PCRの最初の段階は「変性」と呼ばれ、検体DNAを含んだチューブを90°C以上まで加熱します。こうすることで、二本鎖DNAは2本の一本鎖へ分離します。温度の上昇により、DNAコードを形成するヌクレオチド間の比較的弱い結合が切断されます。
PCRは検体中のすべてのDNAを複製するわけではありません。PCRプライマーにより、標的とする非常に特異的な遺伝コードの配列のみを複製します。例えばクラミジアはクラミジアに特異的なヌクレオチドの固有のパターンを有していますので、PCRでは、クラミジアに存在し、他の細菌種には存在しない特異的なDNA配列のみを複製します。
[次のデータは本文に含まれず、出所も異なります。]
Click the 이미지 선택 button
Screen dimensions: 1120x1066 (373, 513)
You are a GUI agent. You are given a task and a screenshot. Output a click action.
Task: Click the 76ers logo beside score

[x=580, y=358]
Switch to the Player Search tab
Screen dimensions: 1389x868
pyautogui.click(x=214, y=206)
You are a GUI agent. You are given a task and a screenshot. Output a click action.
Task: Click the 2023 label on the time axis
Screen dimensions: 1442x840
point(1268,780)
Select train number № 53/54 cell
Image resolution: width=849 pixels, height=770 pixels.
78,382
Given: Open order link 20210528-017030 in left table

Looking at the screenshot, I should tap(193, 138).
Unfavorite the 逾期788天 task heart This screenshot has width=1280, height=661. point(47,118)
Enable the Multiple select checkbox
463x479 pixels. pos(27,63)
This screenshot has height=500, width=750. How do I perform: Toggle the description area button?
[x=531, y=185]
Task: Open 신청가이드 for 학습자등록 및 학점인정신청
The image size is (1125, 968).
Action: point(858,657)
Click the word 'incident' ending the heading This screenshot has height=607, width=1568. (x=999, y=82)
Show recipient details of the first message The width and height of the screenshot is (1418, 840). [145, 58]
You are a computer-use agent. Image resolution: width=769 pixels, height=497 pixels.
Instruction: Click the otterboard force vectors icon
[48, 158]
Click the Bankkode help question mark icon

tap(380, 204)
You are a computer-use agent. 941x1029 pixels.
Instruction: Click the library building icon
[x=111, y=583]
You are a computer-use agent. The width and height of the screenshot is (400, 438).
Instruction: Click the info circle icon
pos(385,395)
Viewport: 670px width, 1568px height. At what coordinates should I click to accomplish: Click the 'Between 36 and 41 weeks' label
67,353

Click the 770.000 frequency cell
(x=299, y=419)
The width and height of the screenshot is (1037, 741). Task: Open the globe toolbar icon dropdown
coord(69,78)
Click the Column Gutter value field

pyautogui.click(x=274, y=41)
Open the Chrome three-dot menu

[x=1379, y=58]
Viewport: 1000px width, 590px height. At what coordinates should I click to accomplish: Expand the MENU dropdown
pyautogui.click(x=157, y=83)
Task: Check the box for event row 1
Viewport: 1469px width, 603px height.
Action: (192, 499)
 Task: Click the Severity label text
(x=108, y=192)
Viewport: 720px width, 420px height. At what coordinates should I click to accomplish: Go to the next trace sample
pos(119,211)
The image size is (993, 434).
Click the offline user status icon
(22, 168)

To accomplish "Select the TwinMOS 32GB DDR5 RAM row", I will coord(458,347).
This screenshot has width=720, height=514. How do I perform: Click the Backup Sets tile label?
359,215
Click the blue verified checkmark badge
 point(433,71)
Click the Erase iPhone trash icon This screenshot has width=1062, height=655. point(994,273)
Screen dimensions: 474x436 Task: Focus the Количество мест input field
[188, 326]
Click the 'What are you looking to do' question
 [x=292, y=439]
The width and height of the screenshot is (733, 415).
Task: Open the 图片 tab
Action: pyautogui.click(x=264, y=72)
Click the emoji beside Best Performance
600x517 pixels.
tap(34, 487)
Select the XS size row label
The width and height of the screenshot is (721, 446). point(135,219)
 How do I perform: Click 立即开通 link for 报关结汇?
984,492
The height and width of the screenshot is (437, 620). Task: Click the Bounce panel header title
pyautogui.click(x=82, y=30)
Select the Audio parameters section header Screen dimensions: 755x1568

このような複製を行うためのPCR反応の第2段階は、PCRのプライマーすなわち合成オリゴヌクレオチド(合成DNAの短い一本鎖)が、標的DNA領域のいずれかの側の鎖の複製される開始点の配列に結合すなわち「アニーリング」する反応です。アニーリングは、チューブを40~60°Cまで冷却すると起こります。実際には、変性された一本鎖DNA鎖の相補鎖それぞれにアニーリングする2本のプライマーを使用しますので、PCRの第2段階では、プライマーが結合した一本鎖DNAの1セット(2本)が産生されます。この段階で複製の準備が整い、引き続いてPCR反応の第3段階に進めます。
PCR反応の第3段階は「伸長」と呼ばれ、温度を約72°Cまで上昇させます。プライマーのアニーリングした配列を開始点として、溶液中のヌクレオチドがDNAポリメラーゼによってプライマーに付加され、各一本鎖テンプレートにDNA相補鎖が新しく合成されます。伸長が完了すると、元のDNAと同一の2コピーが複製されています。
PCRを介してDNA2コピーを複製した後、このサイクルを再度開始しますが、これには新たに複製したDNAを使用します。各複製によって新たに2コピーが複製されるため、このPCR手順を約30~40回繰り返した場合、元のDNA断片が10億コピー以上複製されることになります。PCRの工程は自動化されているため、わずか数時間で完了することが可能です。医療現場では、PCRは臨床検体から標的DNAコピーを十分な量に複製し、解析を可能にしています。これらの診断およびモニタリング検査の結果は、臨床医や他の医療従事者へ治療を導く情報を提供しています。